Los mares nuestros
Los hablantes de la lengua latina, que también lo llamaron interior o nuestro, heredaron de los griegos el nombre que todavía hoy usamos para aludir a su ubicación en el medio de las tierras, pero lo que la geografía señala como una sola masa de agua, desde las Columnas de Hércules hasta el Helesponto, es en realidad una suma de mares, tantos como las culturas que lo han recorrido o se han asomado a sus riberas. Extendido en el espacio o en el tiempo, el mundo mediterráneo abarca numerosas lenguas y tradiciones que desde hace milenios vienen transmitiendo un sinfín de historias relacionadas con el mar, partes de un legado mayor que tiene en el gran verde, como lo denominaron los antiguos egipcios, el referente fundacional de una memoria compartida.

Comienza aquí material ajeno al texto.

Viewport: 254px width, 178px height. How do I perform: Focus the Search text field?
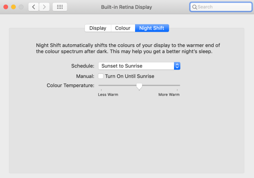point(221,7)
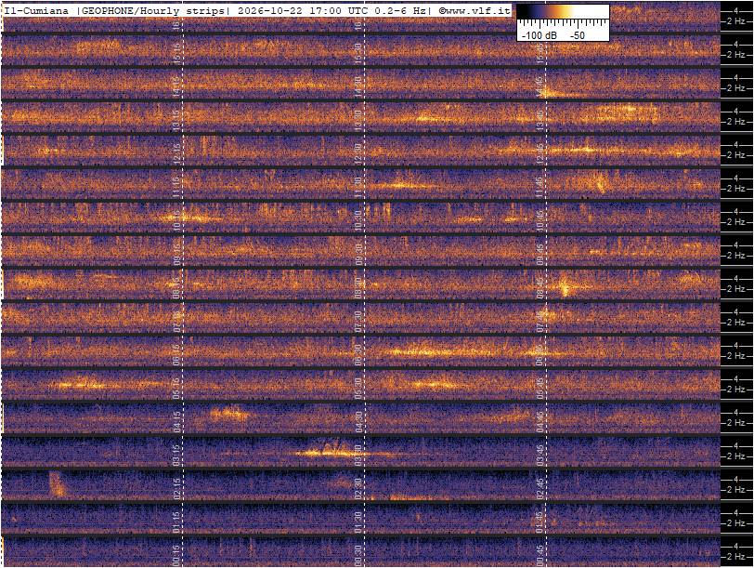The image size is (754, 568).
Task: Click the -50 legend label
Action: 578,35
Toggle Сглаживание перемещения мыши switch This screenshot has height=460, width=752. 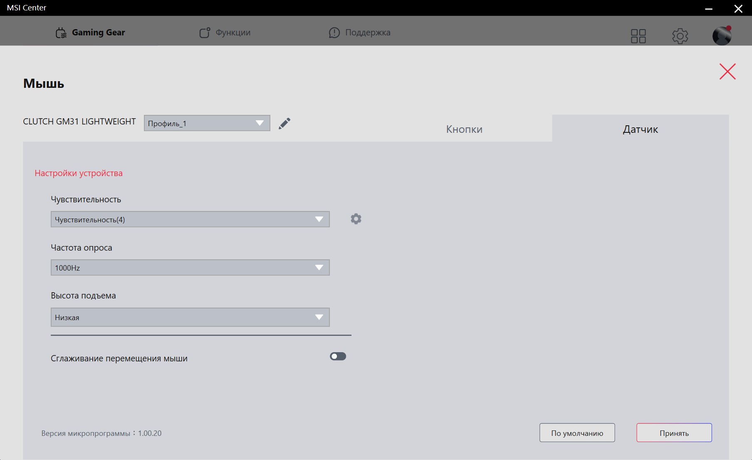point(338,356)
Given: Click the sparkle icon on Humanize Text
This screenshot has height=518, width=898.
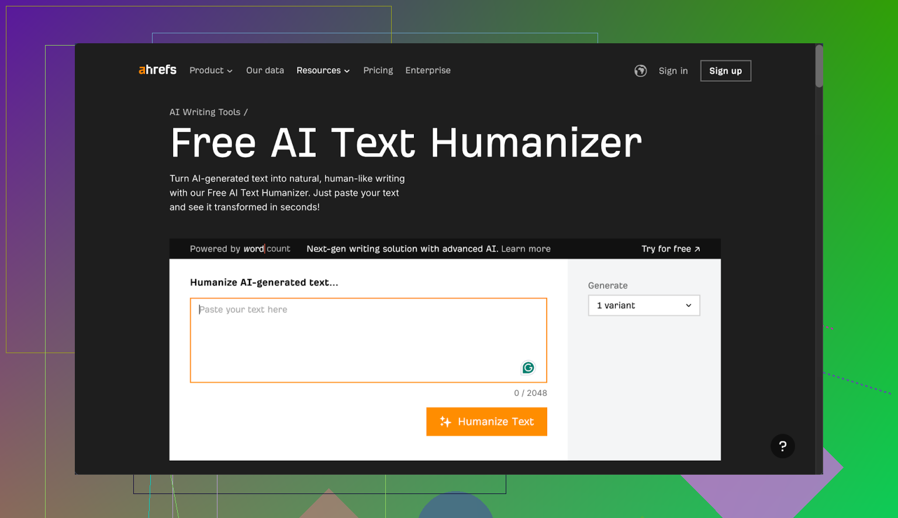Looking at the screenshot, I should pyautogui.click(x=445, y=422).
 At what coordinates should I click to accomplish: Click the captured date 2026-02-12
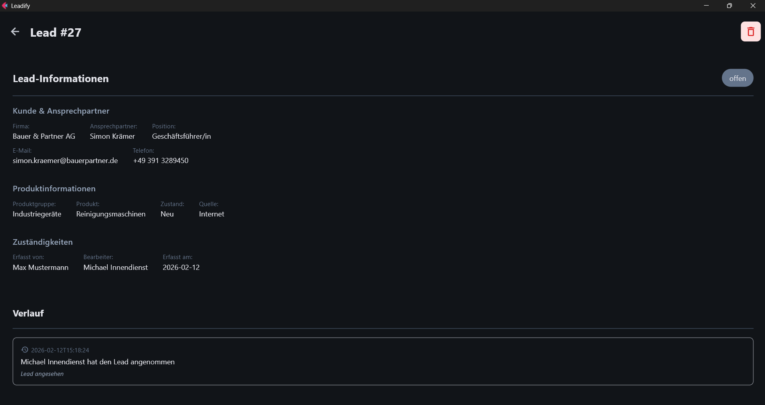[181, 267]
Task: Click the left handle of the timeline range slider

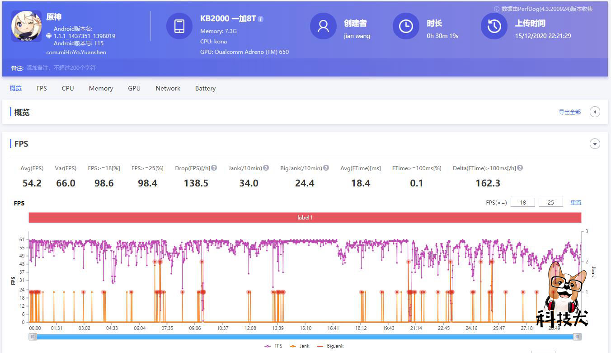Action: coord(33,337)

Desde los poemas homéricos que la inauguran, toda la literatura griega, dice Aurora Luque, está penetrada por el mar, el Egeo de las mil voces que inspiró a los autores clásicos y continúa estando presente en los contemporáneos, que como Elitis o Cavadías, Karystiani o Tsircas, siguen escuchando sus rumores. De la mano de Claudio Magris, devoto del marino Conrad, Mercedes Monmany viaja al Adriático que guarda los recuerdos de infancia del escritor, atraviesa toda su obra y define su identidad como natural de Trieste, la ciudad que ejercía como puerta de entrada al desaparecido Imperio de los Habsburgo. De la parte del Mediterráneo que baña el levante español, incluida su Mallorca natal, escribe José Carlos Llop, que describe un triángulo o “ruta de las gambas” —Palamós, Denia, Sóller— donde se encuentran las tierras hermanadas por el uso secular de variantes de una misma lengua, el catalán de Llull, March o Martorell.
Otra isla, Sicilia, es abordada por Alejandro Luque en un paseo que revisita algunos de sus celebrados paisajes y destaca la riqueza y diversidad de su literatura, apreciable en el elevado número de grandes escritores —Verga, Pirandello, Quasimodo, Lampedusa, Consolo, Bufalino, Sciascia o Camilleri— que ha aportado a las letras italianas. De vuelta al oeste, muy cerca ya del océano, Alejandro V. García y Juan José Téllez dirigen la mirada a ambos lados de la cuenca para espigar, el primero, los versos dedicados al mar de poetas andaluces como Pérez Estrada, Manuel Alcántara, José Carlos Rosales, Ángeles Mora, María Victoria Atencia, Teresa Gómez, García Montero o Javier Egea. A juicio del segundo, buen conocedor de la realidad de la otra orilla, la literatura marroquí no puede reducirse a los nombres más difundidos, como Ben Jelloun o Chukri, hay decenas de autores valiosos —algunos de ellos tienen el español como lengua literaria— y se impone una mayor conexión entre los dos mundos.
Vía de comunicación y de intercambio, fuente de riqueza no sólo material, escenario histórico o soñado para toda clase de aventuras o enfrentamientos, el Mediterráneo está indisolublemente ligado a la travesía de Ulises en los inicios de la literatura de Occidente. De alguna manera la Odisea, sugiere Caballero Bonald, sus episodios y personajes, pero también los modos de expresión o las técnicas narrativas, contienen y prefiguran todos los poemas y relatos que han venido después, hasta hoy mismo. Somos hijos de Homero y herederos de quienes se inspiraron en sus versos, como lo somos de ese mar que forma parte de nuestro código genético y no debería erigirse en barrera. Muchos pueblos han habitado y siguen habitando sus costas europeas, africanas o asiáticas, pero, como bien afirma Llop, el Mediterráneo entero es la casa.